Rutgers University should restore funding to its student newspaper
after it violated the constitution by allowing students who don’t like what the
paper publishes to vote to defund it, a First Amendment group claims.
The Foundation for Individual Rights in Education (FIRE) on Monday called for Rutgers to restore more than $500,000 to
The Daily Targum, which lost
its student fee funding through a referendum
last month.
That referendum violated the constitution because it let students
decide how public money is spent based entirely on whether they agree with what
a student group does, said Adam Goldstein, a program officer at FIRE, a
non-profit free speech advocacy group.
Students, including a conservative group that dismissed The Daily
Targum as “fake news,” aren’t legally allowed to defund a public university
newspaper just because they don’t agree with the content, he said.

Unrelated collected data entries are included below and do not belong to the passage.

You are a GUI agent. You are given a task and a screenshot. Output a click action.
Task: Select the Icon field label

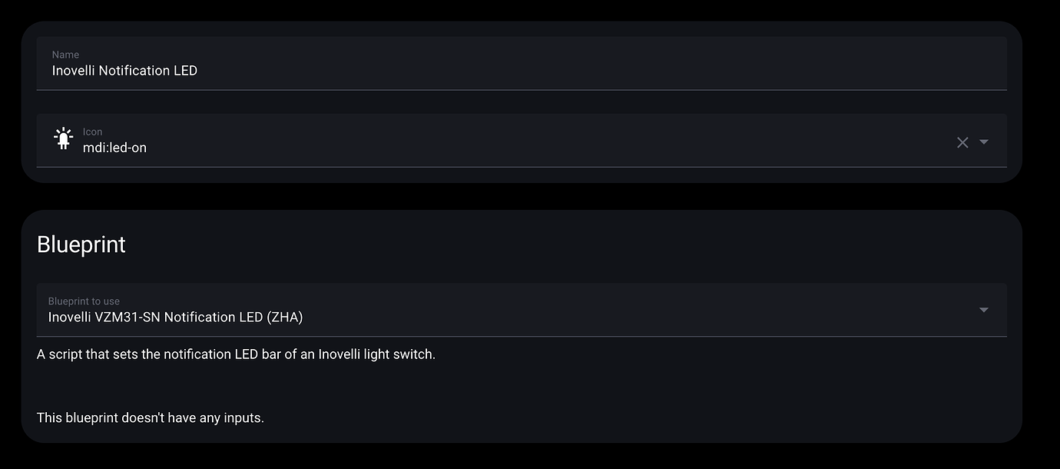(x=92, y=131)
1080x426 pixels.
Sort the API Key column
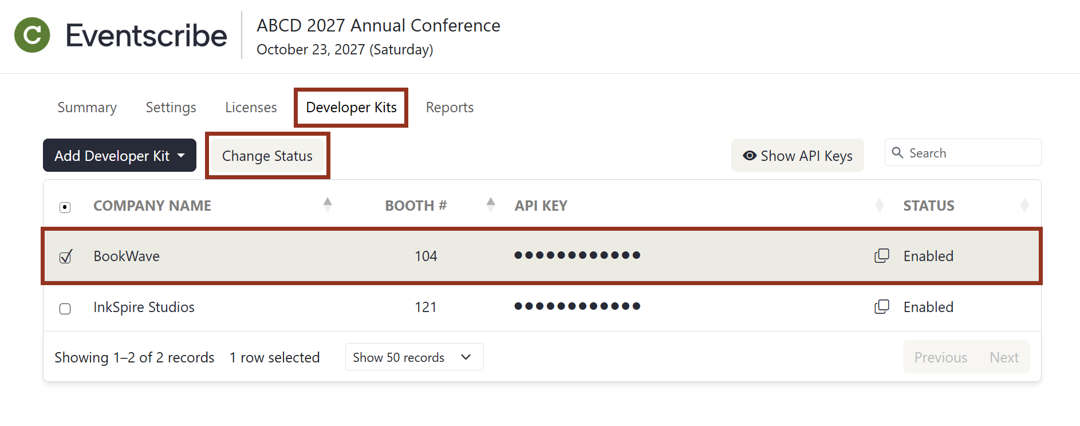pyautogui.click(x=880, y=204)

The fact that The Daily Targum, and
probably other campus newspapers, is publicly funded in a public university
complicates the issue. If a majority doesn’t want to fund it, they shouldn’t
have to. On the other hand, the minority that contributes to the public funding
shouldn’t be forbidden from doing so. Rescinding the funding thus violates the
minority’s rights. In a privatized setting, where campus newspapers are
privately funded, any individual can refuse to fund the paper by not
subscribing, leaving others free to subscribe.

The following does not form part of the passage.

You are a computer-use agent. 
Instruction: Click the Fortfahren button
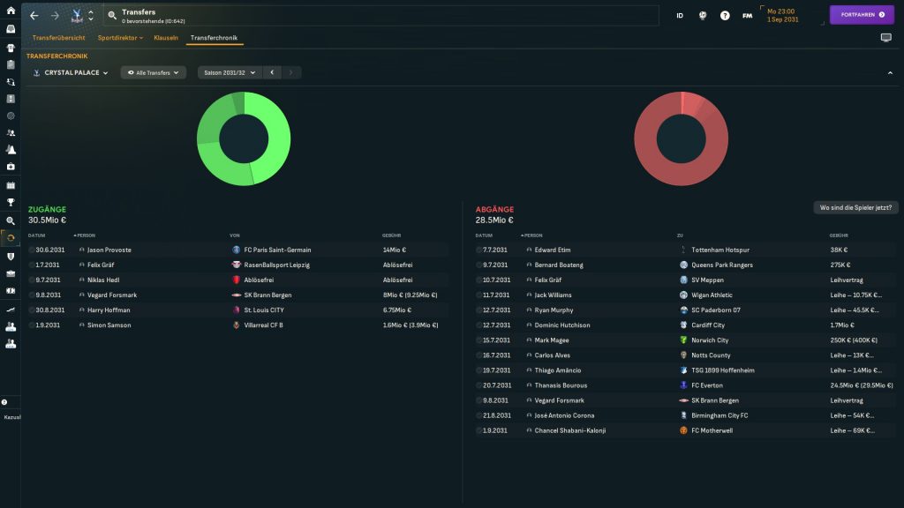[x=862, y=15]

That said, I think there’s a broader political
philosophy lesson here. It is that broader context that I chose to focus on
when I posted these comments:
Though public funding muddles
the issue, this episode highlights the anti-liberty nature of democracy.

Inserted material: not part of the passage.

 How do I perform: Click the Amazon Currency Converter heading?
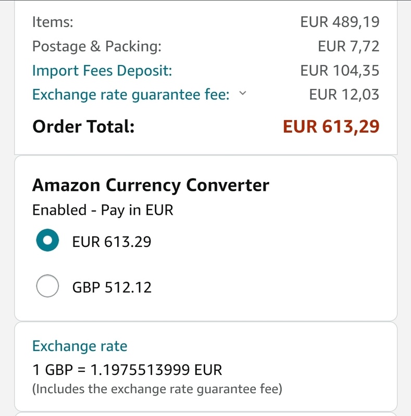click(x=151, y=185)
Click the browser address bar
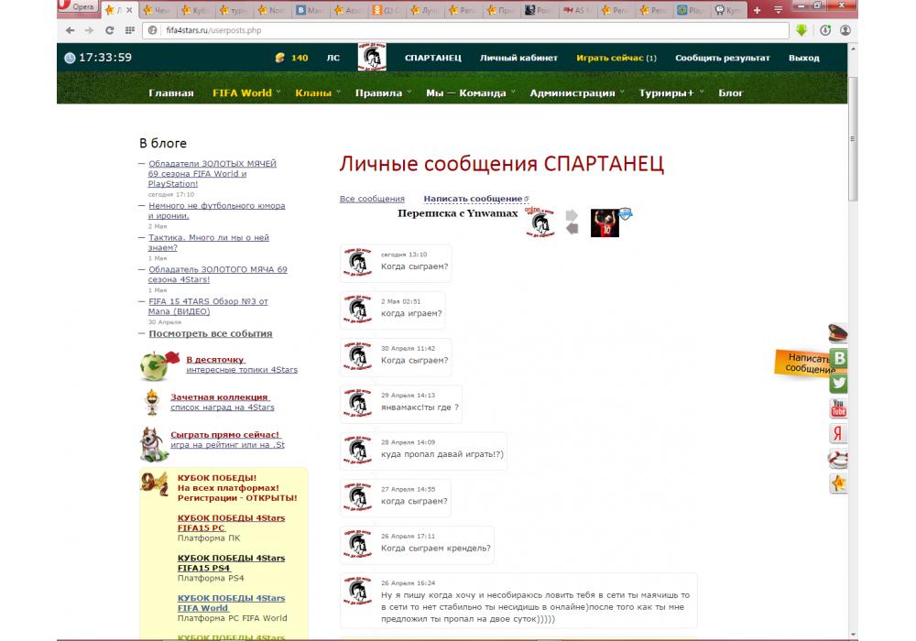Screen dimensions: 916x641 pyautogui.click(x=458, y=30)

Every individual possesses
certain inalienable fundamental rights. These rights include but are not
limited to freedom of speech, which underpins press freedom. Inalienable means
no person’s rights can ever be subject to a vote. That is the basis for the
American constitutional republic, of which the democratic process is an
important but limited part.
The Rutgers case is an easily
observable example of democracy, with free speech rights directly rescinded by
vote. Much more insidious is the attacks on free speech through indirect
democracy, with voters electing politicians to covertly attack free speech
rights. Catchphrases used to justify or sneak in free speech limitations
include "dark money"; "new neutrality"; "fake
news"; "hate speech"; "campaign finance reform";
“corruption of our democracy”; "offensive content"; "election
manipulation"; "harmful online content"; "social media
addiction" [aka "internet addiction", et al]; "dehumanizing
speech"; “extremism”; “political bias”.
In a republic, politicians
are forbidden to violate individual rights, even though elected. Democracy is
limited by constitutional limits on government power, such as we have with the
First Amendment. Let’s hope FIRE is successful in rolling back this bit of
democratic tyranny at Rutgers. And let’s hope the First Amendment continues to
protect us from the broader political attacks on free speech that permeate our
media and culture.
Politicians of all stripes
are always itching to democratically stifle our rights. Don’t let them. We must
remember that freedom is not the right to vote. Freedom is the right to live
your life regardless of anyone else's vote.